Una felice eccezione a questa norma è, tra le altre, rappresentata dalla casa editrice La nave di Teseo, da cui è stato pubblicato nel Novembre 2016 Le cose crollano, capolavoro del nigeriano Chinua Achebe nonché uno dei romanzi più importanti della storia africana e uno dei 100 libri migliori di sempre secondo il Norwegian Book Club, edito per la prima volta nel 1958.

Leggere Le cose crollano è importante non solo perché è un romanzo coinvolgente, ricco ed emozionante, ma perché si tratta uno dei rari casi di romanzo africano di successo globale scritto da un autore indigeno, che non ha studiato le tradizioni Ibo di cui si parla nel romanzo con l’occhio esterno dell’uomo bianco, ma le conosce come parte del proprio patrimonio culturale.

È chiaro fin dalle prime pagine che non si sta leggendo un autore europeo o con una cultura affine: il ritmo della narrazione scorre in maniera completamente diversa da quello dei classici del nostro Novecento, gli eventi sembrano susseguirsi seguendo il naturale corso delle giornate e senza una coesione di fondo e solo verso la fine ci si accorge che tutti gli episodi apparentemente ininfluenti per la trama sono stati in realtà raccontati con uno scopo preciso e hanno un ruolo impalpabile ma determinante nella narrazione.

La storia è ambientata nella Nigeria precoloniale e si dipana intorno al personaggio di Okonkwo, uno dei capi del villaggio di Umuofia. Attraverso la vita di Okonkwo e della sua famiglia l’intero stile di vita dell’etnia Ibo è presentato al lettore con il suo complesso sistema di credenze, leggi e miti. Okonkwo incarna fino all’esasperazione i valori di forza, coraggio e onore che sono tipici della sua cultura e che ad un amante della tradizione classica sembreranno non dissimili da quelli degli eroi greci; la sua irruenza viene mostrata al lettore episodio dopo episodio e con essa le leggi ufficiali e interiori che intervengono a frenarlo. Okonkwo è un personaggio tragico perfettamente costruito, incapace di trovare un compromesso tra quello in cui crede e la comunità, e la sua tragicità troverà sfogo e compimento con l’arrivo dell’uomo bianco.

Mi sono sempre chiesta, riguardo la colonizzazione dell’Africa, come sia stato possibile per gli Europei saccheggiare un continente abitato da persone nel pieno delle forze e certo più abituate al clima e alla natura del luogo. Questo romanzo mi ha dato la risposta: il crollo della civiltà Ibo così come è esistita fino all’Ottocento è avvenuto dall’interno, con l’abbandono delle vecchie consuetudini da parte degli indigeni in favore della religione cristiana importata dai conquistatori.

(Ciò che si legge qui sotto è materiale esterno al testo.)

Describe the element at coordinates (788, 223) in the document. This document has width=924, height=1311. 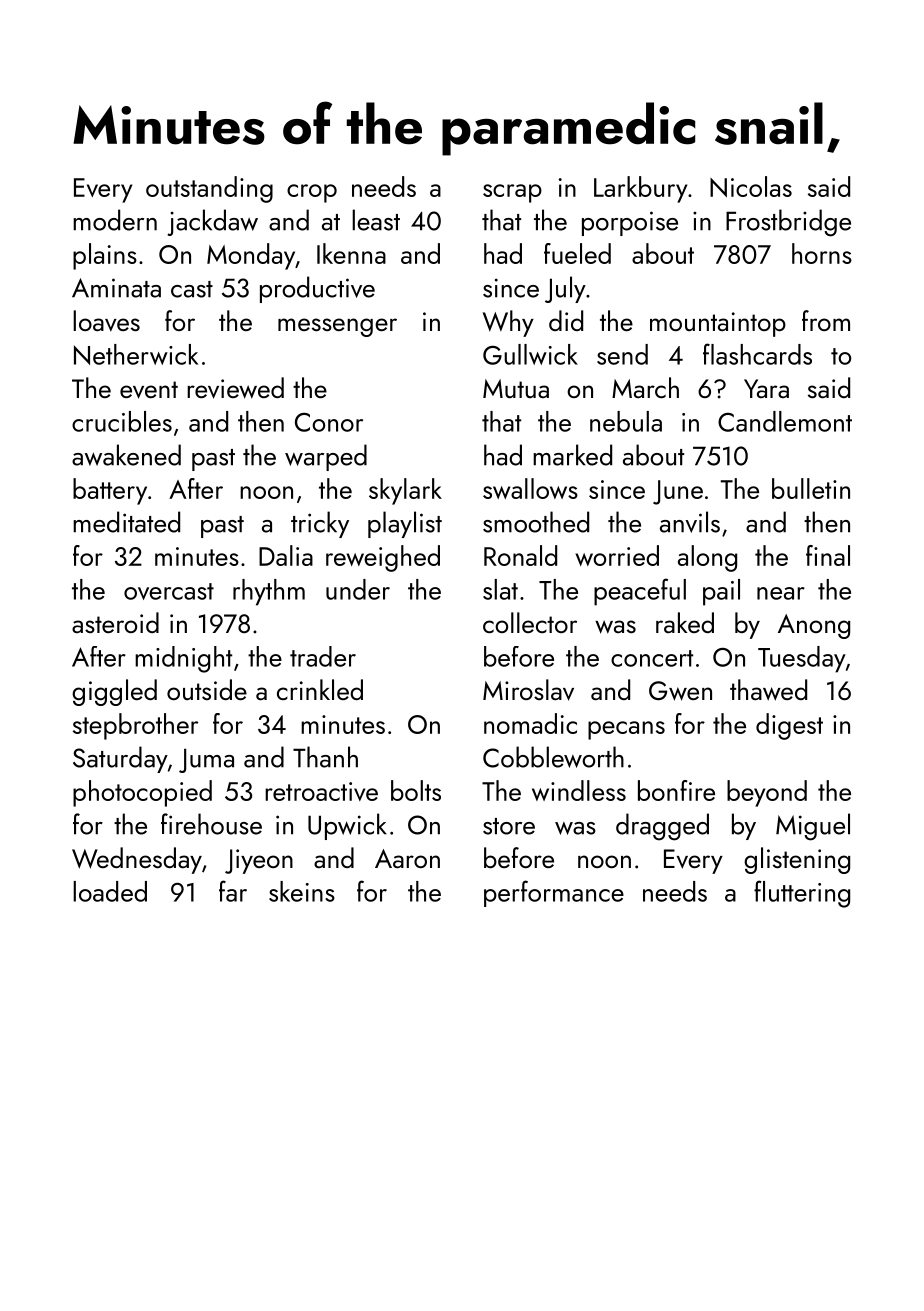
I see `Frostbridge` at that location.
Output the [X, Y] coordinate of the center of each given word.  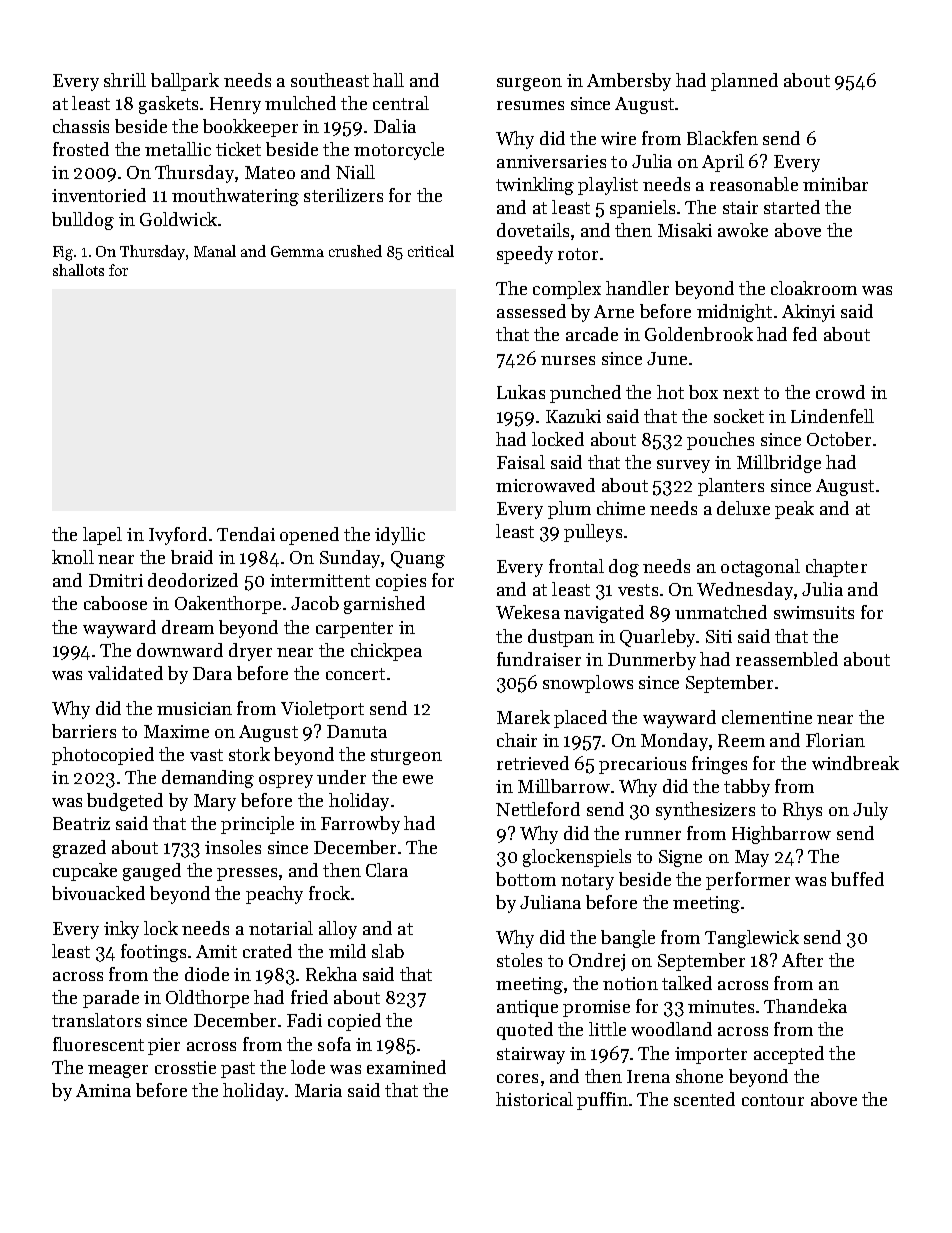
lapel [102, 536]
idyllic [400, 536]
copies [401, 582]
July [870, 811]
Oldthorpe [207, 999]
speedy [525, 255]
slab [388, 951]
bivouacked [98, 893]
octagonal [760, 568]
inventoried [99, 195]
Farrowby [360, 825]
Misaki [685, 230]
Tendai [246, 534]
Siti [719, 636]
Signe [680, 858]
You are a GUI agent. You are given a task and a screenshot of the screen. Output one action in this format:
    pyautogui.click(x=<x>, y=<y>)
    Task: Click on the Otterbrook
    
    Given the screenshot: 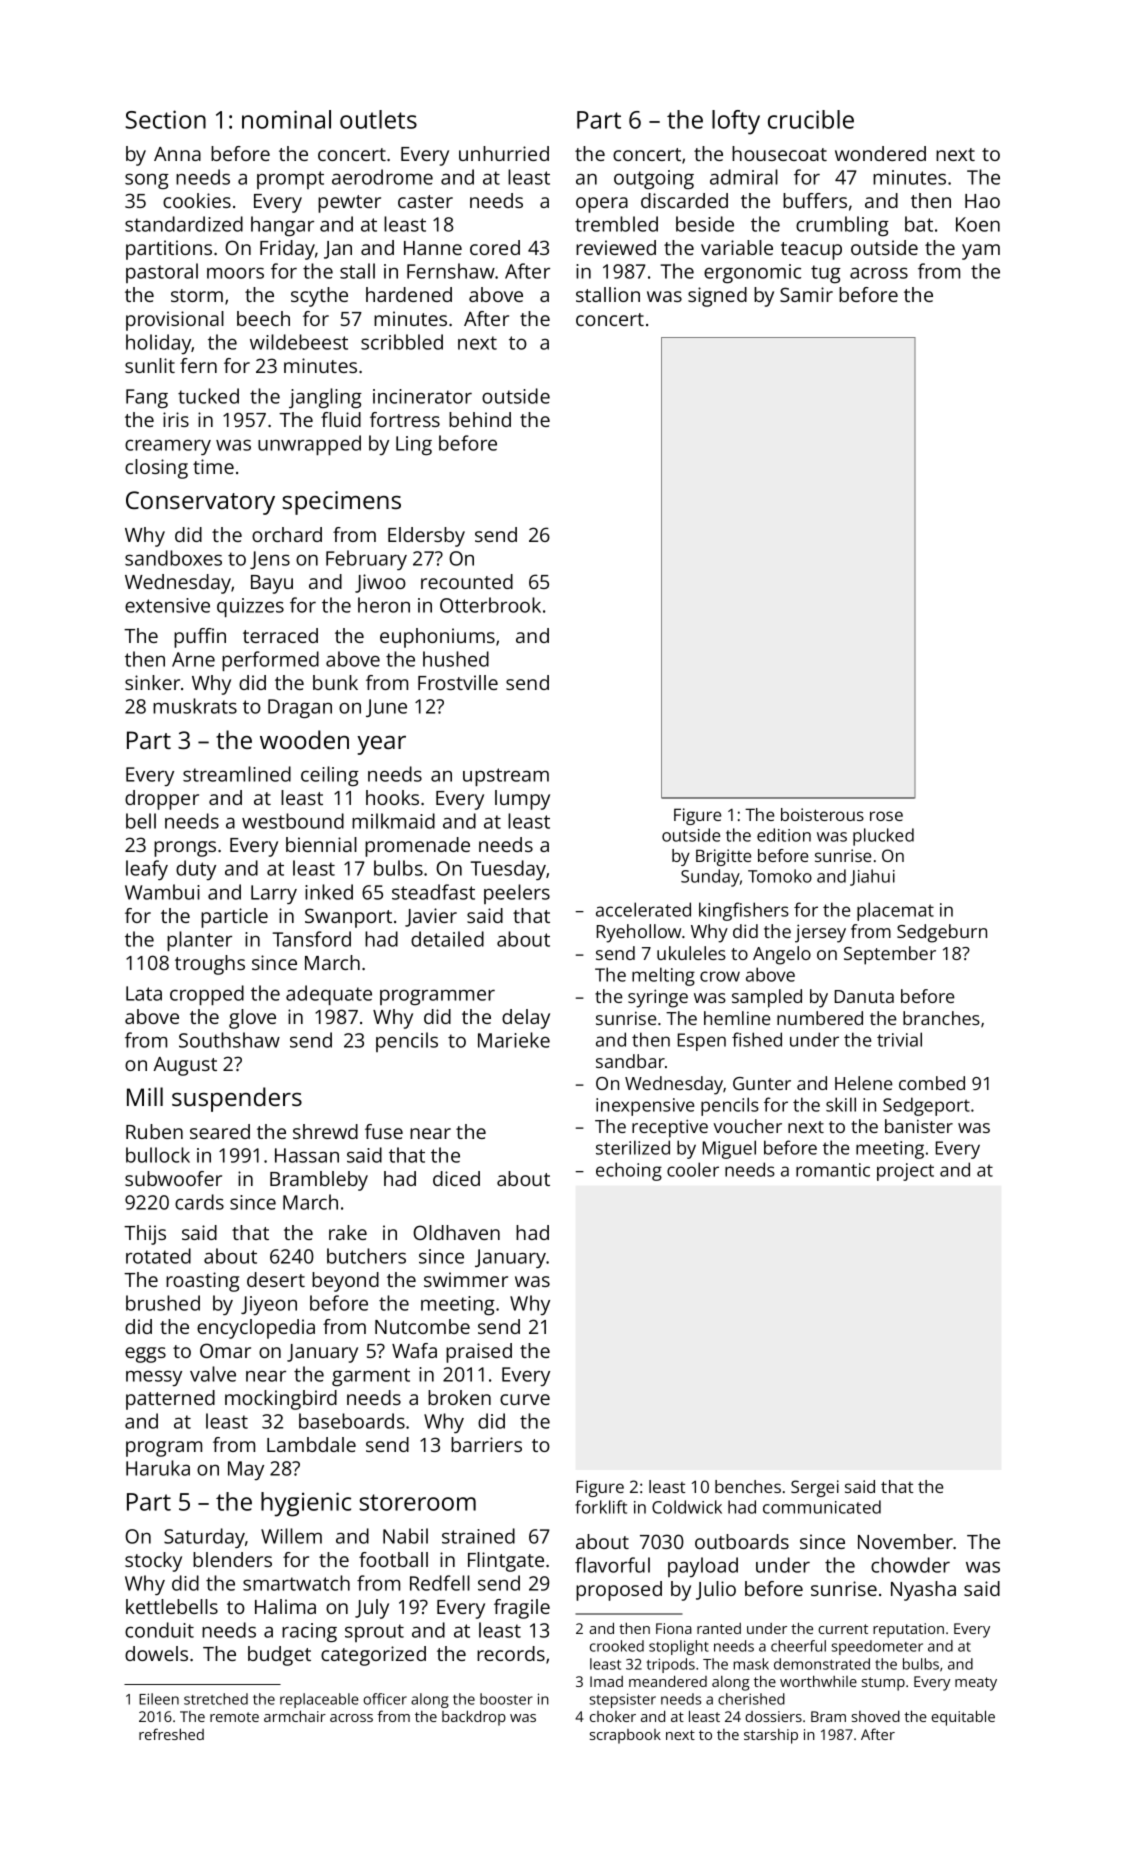 What is the action you would take?
    pyautogui.click(x=490, y=605)
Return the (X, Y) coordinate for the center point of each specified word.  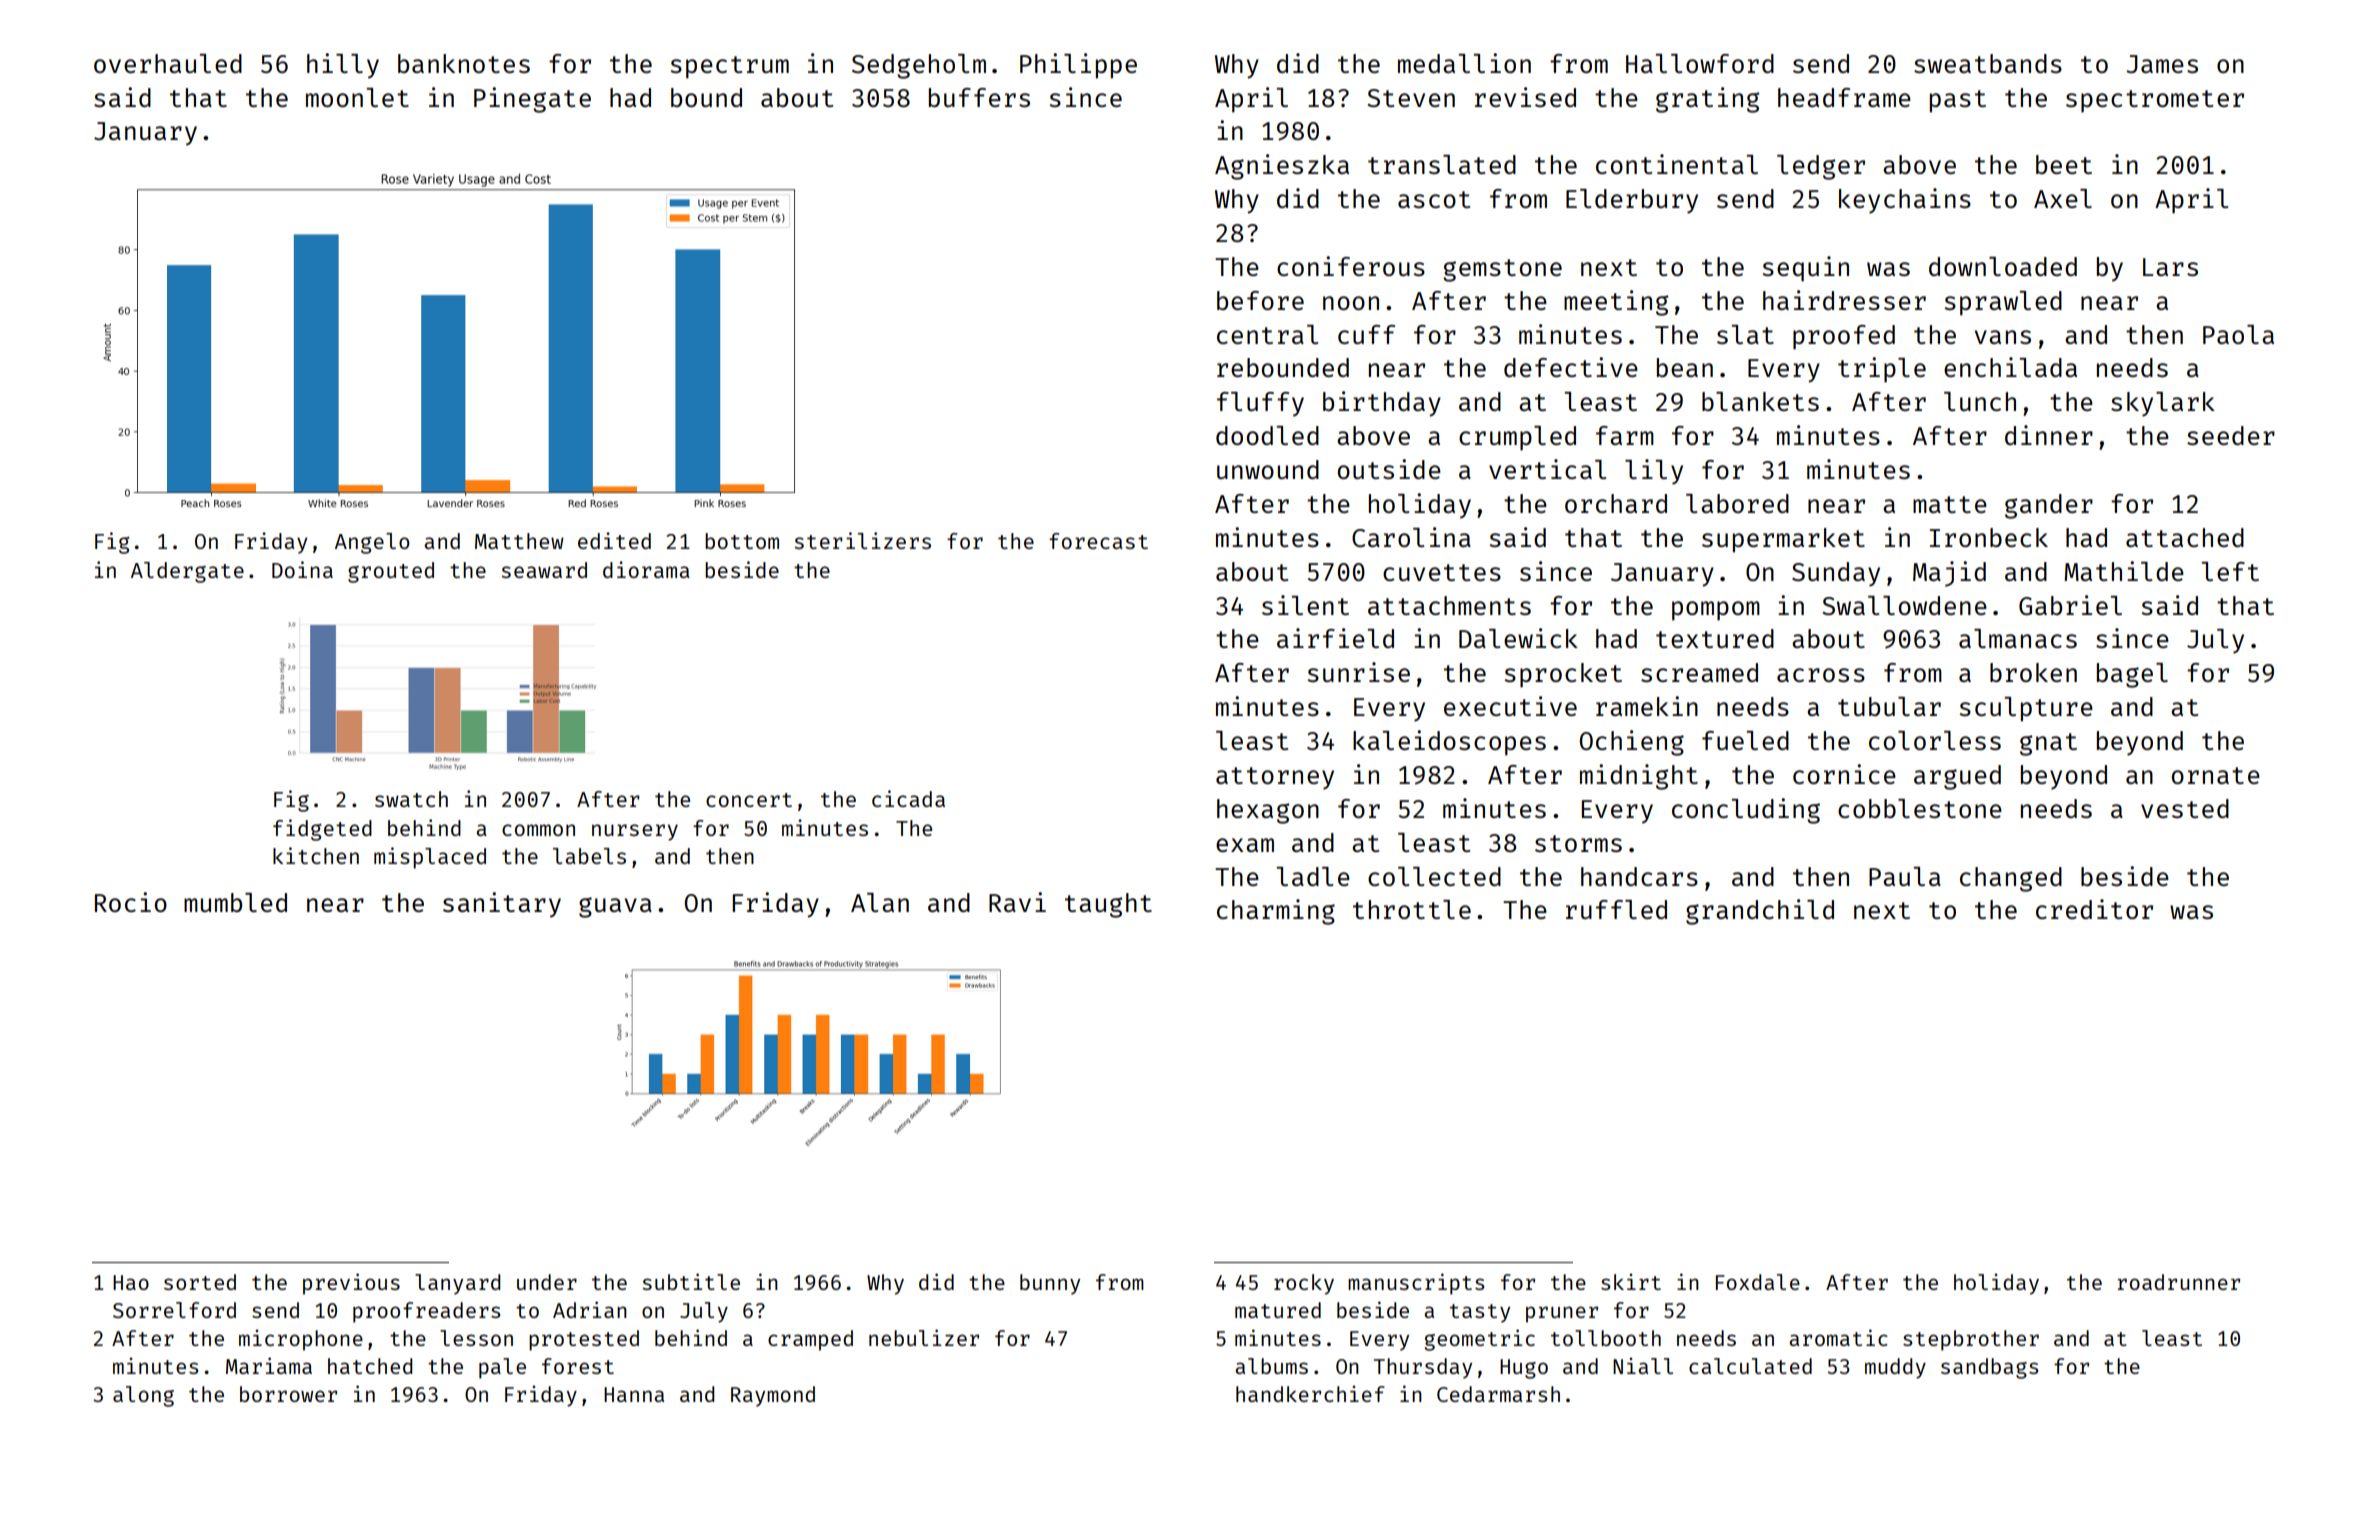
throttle (1412, 909)
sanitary (502, 905)
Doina (302, 569)
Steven (1411, 98)
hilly (343, 66)
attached (2185, 537)
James (2162, 64)
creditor (2094, 909)
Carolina (1411, 537)
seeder (2231, 435)
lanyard (457, 1284)
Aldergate (187, 572)
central (1267, 334)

Da questo punto di vista è particolarmente significativo il personaggio di Nwoye, il figlio maggiore di Okonkwo. Nwoye cresce all’ombra minacciosa del padre e delle sue aspettative. La più grande paura di Okonkwo è quella che lui o i suoi figli possano essere paragonati ad una femmina e in questo terrore ho letto più che una vera misoginia (la persona con cui Okonkwo si sente più a suo agio è, dopotutto, sua figlia Ezinma), il tentativo di respingere e allontanare da sé tutto ciò che al mondo femminile è associato: la tenerezza, il buonumore, la frivolezza, la fantasia (prerogative delle donne sono il canto e il racconto dei miti). Tutto questo per Okonkwo è debolezza e disonore e deve essere evitato, mentre da parte sua Nwoye teme gli aspetti più truci della cultura Ibo (uno tra tutti, l’abbandono dei gemelli, considerati impuri) e si rifugia volentieri, quando più, nel mondo rassicurante delle donne, che offre alcune risposte alle domande che lo affliggono e a cui il potere incarnato da suo padre sembra rifiutarsi di dare una risposta.

Con l’arrivo dell’uomo bianco e del suo Cristianesimo Nwoye fuggirà quindi da un dogmatismo all’altro, desideroso solo di lasciarsi alle spalle la figura ingombrante e imperiosa di suo padre, e come lui molti altri.

La tragedia silenziosa e affilata di questo romanzo lascia chi lo legge con molte conoscenze in più e molte certezze in meno, una sola rimane su tutte: non esistono culture migliori o peggiori di altre e nessuno può arrogarsi il diritto di insegnare a vivere.

Sono in corso di pubblicazione per La nave di Teseo i due volumi che concludono la trilogia di Achebe iniziata con Le cose crollano, in una nuova traduzione. Non possiamo che augurarci che sempre più case editrici seguano l’esempio e ci permettano di assaporare storie e tradizioni sempre più remote rispetto alle nostre.